• Exercise goal:
When the line containing "Where should I click to: Click the 1930" appears in the data below, begin copying there and stop only after the line containing "The width and height of the screenshot is (475, 624).".

__________

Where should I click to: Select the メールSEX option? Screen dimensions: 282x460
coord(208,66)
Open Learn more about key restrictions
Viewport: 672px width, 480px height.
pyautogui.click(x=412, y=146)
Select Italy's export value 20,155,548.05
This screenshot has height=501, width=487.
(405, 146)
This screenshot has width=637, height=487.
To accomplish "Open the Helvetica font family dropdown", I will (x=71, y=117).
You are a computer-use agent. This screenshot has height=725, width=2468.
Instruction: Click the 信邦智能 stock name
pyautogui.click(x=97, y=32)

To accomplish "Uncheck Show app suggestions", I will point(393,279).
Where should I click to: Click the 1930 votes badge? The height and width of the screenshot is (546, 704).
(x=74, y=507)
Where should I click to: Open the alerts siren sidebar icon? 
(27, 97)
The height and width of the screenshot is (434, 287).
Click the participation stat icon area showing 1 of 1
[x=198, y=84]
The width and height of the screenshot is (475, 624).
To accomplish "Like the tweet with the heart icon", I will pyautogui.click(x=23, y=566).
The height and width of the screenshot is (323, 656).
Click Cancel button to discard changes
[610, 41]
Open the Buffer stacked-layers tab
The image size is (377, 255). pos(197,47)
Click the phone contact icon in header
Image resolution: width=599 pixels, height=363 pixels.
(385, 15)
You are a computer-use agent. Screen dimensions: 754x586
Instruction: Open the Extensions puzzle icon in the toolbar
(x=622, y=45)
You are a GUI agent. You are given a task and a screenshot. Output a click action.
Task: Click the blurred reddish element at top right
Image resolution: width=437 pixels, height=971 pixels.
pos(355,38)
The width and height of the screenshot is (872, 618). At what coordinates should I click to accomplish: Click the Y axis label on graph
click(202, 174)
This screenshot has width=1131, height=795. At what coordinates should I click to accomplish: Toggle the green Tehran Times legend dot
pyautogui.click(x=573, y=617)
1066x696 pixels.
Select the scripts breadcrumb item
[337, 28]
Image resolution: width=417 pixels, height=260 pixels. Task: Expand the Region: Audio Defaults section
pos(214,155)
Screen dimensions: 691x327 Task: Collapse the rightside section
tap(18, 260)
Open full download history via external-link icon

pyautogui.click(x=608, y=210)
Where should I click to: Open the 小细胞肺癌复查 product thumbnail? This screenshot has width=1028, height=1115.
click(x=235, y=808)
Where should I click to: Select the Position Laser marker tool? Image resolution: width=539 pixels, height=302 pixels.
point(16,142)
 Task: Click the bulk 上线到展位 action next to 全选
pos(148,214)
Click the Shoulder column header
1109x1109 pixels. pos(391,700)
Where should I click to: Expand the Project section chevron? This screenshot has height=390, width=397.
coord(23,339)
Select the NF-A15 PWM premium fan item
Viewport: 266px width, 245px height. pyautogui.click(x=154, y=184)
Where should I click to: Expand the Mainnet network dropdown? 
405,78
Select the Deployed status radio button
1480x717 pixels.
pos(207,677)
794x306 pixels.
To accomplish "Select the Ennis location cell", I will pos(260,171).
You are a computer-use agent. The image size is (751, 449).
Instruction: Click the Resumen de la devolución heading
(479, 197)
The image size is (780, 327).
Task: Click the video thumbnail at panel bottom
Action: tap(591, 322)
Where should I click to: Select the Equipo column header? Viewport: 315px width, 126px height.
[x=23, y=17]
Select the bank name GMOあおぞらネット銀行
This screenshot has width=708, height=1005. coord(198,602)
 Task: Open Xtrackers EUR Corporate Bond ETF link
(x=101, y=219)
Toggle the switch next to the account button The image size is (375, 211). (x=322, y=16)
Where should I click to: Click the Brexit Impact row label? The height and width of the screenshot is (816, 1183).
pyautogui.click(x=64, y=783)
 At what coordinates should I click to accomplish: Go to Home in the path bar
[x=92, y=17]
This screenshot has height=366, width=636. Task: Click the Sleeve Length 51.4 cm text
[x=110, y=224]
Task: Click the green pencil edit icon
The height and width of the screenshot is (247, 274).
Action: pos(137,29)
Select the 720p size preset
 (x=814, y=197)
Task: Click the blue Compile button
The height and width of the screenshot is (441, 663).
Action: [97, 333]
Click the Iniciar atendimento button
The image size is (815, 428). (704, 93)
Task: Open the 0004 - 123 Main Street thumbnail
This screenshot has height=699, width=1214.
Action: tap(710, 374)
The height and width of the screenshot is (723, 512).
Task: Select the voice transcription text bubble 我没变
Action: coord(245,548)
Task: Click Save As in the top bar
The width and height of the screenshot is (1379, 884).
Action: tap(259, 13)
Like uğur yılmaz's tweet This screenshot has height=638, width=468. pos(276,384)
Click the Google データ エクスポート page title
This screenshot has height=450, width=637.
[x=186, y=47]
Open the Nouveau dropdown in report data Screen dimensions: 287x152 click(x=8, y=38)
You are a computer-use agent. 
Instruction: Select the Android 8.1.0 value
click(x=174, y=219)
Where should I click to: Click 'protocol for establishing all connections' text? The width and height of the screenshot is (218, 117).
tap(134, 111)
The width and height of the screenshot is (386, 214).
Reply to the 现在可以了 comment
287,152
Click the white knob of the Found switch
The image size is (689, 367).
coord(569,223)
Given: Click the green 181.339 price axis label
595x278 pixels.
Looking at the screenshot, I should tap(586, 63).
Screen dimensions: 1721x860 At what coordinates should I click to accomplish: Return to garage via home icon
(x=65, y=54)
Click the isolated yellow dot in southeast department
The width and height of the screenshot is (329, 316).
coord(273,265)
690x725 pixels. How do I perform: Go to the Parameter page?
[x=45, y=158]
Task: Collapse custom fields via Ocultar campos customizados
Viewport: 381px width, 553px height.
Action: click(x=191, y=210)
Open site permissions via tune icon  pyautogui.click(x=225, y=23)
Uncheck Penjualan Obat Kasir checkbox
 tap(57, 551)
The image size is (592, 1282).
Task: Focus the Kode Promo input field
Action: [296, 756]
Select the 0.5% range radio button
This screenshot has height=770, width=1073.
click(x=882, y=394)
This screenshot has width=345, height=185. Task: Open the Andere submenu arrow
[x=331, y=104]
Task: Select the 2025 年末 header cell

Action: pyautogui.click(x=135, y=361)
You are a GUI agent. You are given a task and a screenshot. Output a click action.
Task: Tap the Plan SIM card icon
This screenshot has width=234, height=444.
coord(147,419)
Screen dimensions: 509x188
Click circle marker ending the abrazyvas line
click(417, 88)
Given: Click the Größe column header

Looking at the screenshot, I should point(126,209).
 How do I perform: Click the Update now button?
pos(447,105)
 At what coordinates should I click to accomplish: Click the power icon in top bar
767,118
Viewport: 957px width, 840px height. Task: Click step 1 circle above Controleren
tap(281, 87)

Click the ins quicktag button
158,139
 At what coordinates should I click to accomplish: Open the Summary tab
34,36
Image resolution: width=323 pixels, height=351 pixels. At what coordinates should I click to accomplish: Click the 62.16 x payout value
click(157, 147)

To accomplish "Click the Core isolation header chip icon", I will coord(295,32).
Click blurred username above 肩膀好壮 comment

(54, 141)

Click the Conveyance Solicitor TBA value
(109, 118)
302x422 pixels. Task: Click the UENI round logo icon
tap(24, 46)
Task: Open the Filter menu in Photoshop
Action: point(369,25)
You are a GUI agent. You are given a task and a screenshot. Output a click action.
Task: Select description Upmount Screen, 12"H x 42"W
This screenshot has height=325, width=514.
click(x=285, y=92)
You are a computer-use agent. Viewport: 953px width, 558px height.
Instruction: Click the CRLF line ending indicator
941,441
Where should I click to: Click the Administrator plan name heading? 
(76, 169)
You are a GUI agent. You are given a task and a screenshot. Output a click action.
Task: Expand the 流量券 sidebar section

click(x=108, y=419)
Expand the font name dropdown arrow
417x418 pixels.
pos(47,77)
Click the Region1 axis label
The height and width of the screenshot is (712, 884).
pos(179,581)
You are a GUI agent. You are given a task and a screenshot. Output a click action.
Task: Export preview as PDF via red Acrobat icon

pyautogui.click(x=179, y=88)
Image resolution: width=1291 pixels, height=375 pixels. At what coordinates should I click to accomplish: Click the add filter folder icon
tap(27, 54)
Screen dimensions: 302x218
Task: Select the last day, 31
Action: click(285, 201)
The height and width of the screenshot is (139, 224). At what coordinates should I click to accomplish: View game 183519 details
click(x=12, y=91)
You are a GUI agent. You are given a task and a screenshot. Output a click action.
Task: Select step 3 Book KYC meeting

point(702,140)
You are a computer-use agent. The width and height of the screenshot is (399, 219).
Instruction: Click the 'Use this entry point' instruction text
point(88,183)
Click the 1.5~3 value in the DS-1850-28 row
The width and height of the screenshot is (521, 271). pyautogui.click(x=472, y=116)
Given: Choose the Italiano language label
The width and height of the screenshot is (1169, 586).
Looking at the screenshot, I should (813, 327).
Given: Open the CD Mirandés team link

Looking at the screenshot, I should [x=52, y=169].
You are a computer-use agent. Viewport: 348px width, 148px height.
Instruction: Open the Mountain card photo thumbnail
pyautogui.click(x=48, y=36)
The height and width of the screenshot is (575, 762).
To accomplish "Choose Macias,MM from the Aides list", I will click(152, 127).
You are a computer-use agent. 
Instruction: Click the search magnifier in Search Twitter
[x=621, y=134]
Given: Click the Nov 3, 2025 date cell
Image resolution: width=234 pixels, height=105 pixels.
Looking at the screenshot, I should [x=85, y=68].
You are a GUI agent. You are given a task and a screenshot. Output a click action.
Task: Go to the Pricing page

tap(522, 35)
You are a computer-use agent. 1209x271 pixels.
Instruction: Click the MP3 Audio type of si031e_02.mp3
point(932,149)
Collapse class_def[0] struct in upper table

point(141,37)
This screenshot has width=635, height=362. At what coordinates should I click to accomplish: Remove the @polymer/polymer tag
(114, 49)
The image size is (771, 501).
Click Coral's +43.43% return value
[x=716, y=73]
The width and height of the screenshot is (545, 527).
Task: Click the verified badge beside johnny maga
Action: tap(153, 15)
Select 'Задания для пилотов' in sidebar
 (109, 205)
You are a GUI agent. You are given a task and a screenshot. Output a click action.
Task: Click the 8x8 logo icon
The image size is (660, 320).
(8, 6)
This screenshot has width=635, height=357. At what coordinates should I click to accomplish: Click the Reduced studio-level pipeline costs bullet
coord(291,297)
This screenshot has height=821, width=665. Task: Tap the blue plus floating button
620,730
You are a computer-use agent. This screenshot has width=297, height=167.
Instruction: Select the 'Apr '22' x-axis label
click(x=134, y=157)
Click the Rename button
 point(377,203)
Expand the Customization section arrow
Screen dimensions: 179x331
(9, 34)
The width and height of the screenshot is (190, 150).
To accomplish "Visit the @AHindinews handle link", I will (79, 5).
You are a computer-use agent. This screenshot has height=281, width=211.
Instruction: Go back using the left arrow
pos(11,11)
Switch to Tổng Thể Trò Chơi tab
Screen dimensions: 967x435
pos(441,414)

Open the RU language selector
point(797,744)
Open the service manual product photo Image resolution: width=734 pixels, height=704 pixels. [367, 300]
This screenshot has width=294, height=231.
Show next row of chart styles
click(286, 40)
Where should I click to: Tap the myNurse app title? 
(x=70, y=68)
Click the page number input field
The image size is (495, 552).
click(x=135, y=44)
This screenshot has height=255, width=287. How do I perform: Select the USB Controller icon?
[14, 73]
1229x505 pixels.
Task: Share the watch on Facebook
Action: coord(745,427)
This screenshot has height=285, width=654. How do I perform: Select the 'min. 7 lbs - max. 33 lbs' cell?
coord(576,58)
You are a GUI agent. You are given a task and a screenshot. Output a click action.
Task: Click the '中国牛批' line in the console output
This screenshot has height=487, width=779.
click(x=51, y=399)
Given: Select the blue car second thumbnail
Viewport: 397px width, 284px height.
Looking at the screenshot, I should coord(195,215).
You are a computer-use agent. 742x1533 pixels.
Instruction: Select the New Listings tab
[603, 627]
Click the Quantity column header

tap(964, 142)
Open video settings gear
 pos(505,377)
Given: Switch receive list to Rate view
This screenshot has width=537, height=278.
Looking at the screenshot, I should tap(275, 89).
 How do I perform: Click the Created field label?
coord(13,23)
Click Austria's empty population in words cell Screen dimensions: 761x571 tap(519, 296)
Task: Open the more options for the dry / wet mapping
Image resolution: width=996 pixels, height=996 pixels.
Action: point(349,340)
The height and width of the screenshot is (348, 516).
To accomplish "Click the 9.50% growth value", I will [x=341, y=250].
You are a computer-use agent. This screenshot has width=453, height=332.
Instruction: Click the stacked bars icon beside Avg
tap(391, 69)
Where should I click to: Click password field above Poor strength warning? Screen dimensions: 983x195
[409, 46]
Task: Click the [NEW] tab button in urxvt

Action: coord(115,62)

__________

• Exercise answer:
Where should I click to: Click the 1930 votes badge? The height and width of the screenshot is (546, 704).
(x=74, y=507)
Where should I click to: Open the alerts siren sidebar icon? 
(27, 97)
The height and width of the screenshot is (434, 287).
Click the participation stat icon area showing 1 of 1
[x=198, y=84]
The width and height of the screenshot is (475, 624).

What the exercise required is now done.